─── Extract provided ───
Since I sorta started this by questioning whether or not
Rankin's Rebus books qualified as police procedurals, I
thought I'd jump back in.
Mat wrote:
"For my own purposes, I always class this kind of book as a
"Detective Inspector Novel". . . ."
Jim responded:
"A police procedural is nothing more or less than a crime
story in which the accurate depiction of police work is the
central element."
Why must these two be mutually exclusive? Yes, Mat set DINs
up as a different animal from PPs, but couldn't they simply
be a subgenre? And although I am now convinced that Rebus,
for instance, does fit within the Doherty Dogma of Police
Procedurals, isn't it pretty obvious that there is a
difference between them and, say, the 87th Precinct
books?
I would nominate Michael Connelly's Harry Bosch books as the
US near-equivalent of Rankin's Rebus. I don't think anyone
would question that these books are definitely police
procedurals; Connelly clearly seems to know his stuff from
his years of crime reporting and other research. However,
there is a difference between these tales of a single, lone
wolf protagonist and those of the ensemble cast of
McBain's
(at least those few I've read so far).
───
• [Written exercise 1]: In the listing, swap "click action" for "tap action" throughout everything from "You are a GUI" down to "Viewport: 1024px width, 645px height.", and give back only those lines, otherwise unchanged.
The listing has nothing to do with the post on police procedurals.
─── Data rows ───
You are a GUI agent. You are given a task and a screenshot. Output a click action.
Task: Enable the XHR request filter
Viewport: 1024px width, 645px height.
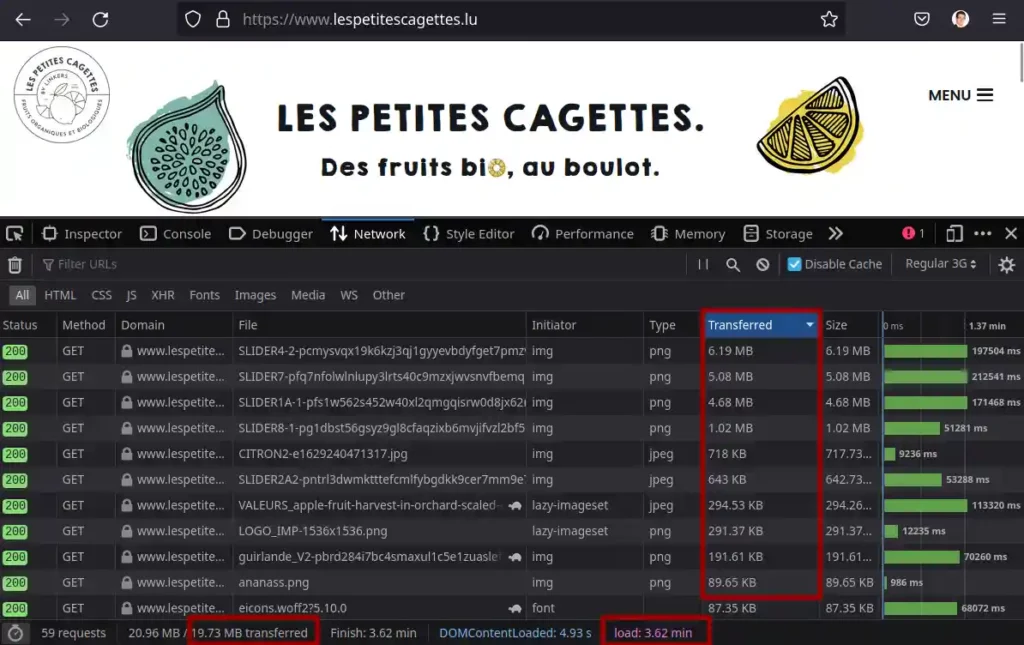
───
─── Data rows ───
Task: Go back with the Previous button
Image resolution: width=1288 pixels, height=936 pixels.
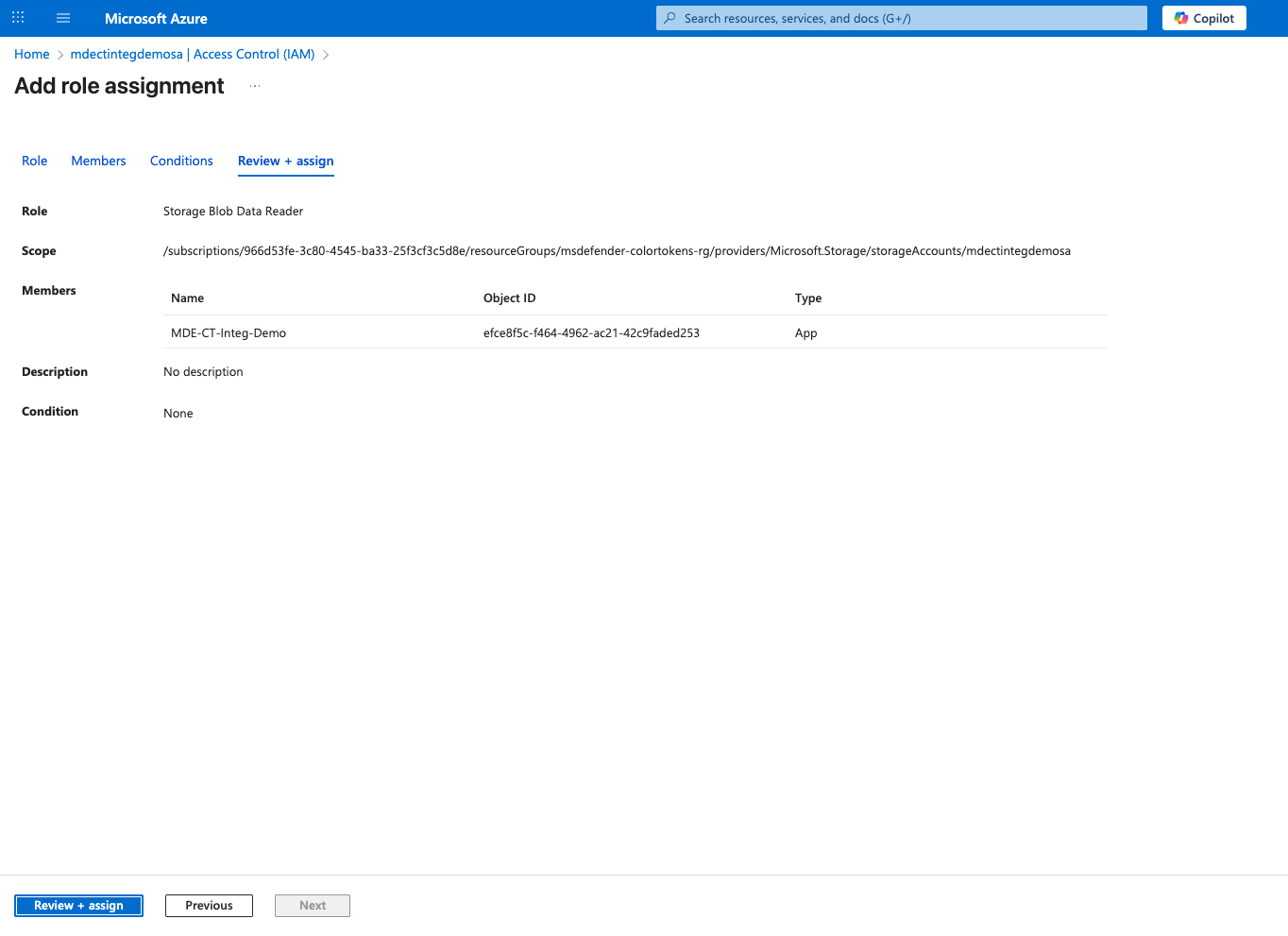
───
─── Data rows ───
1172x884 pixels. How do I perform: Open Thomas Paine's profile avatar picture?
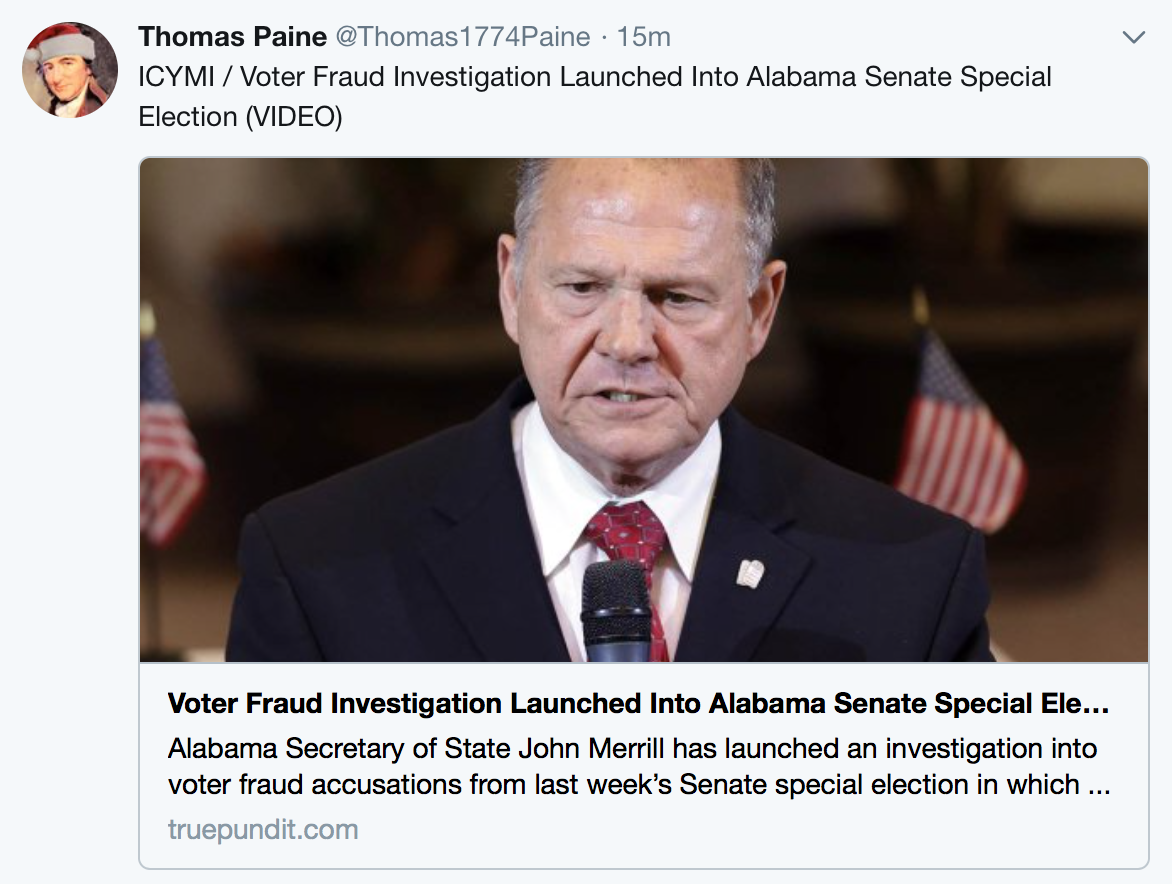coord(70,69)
───
• [Written exercise 2]: Reproduce the post on police procedurals word for word, everything from "I would nominate" down to "read so far).".

• [Exercise output 1]:
You are a GUI agent. You are given a task and a screenshot. Output a tap action.
Task: Enable the XHR request filter
Viewport: 1024px width, 645px height.

• [Exercise output 2]:
I would nominate Michael Connelly's Harry Bosch books as the
US near-equivalent of Rankin's Rebus. I don't think anyone
would question that these books are definitely police
procedurals; Connelly clearly seems to know his stuff from
his years of crime reporting and other research. However,
there is a difference between these tales of a single, lone
wolf protagonist and those of the ensemble cast of
McBain's
(at least those few I've read so far).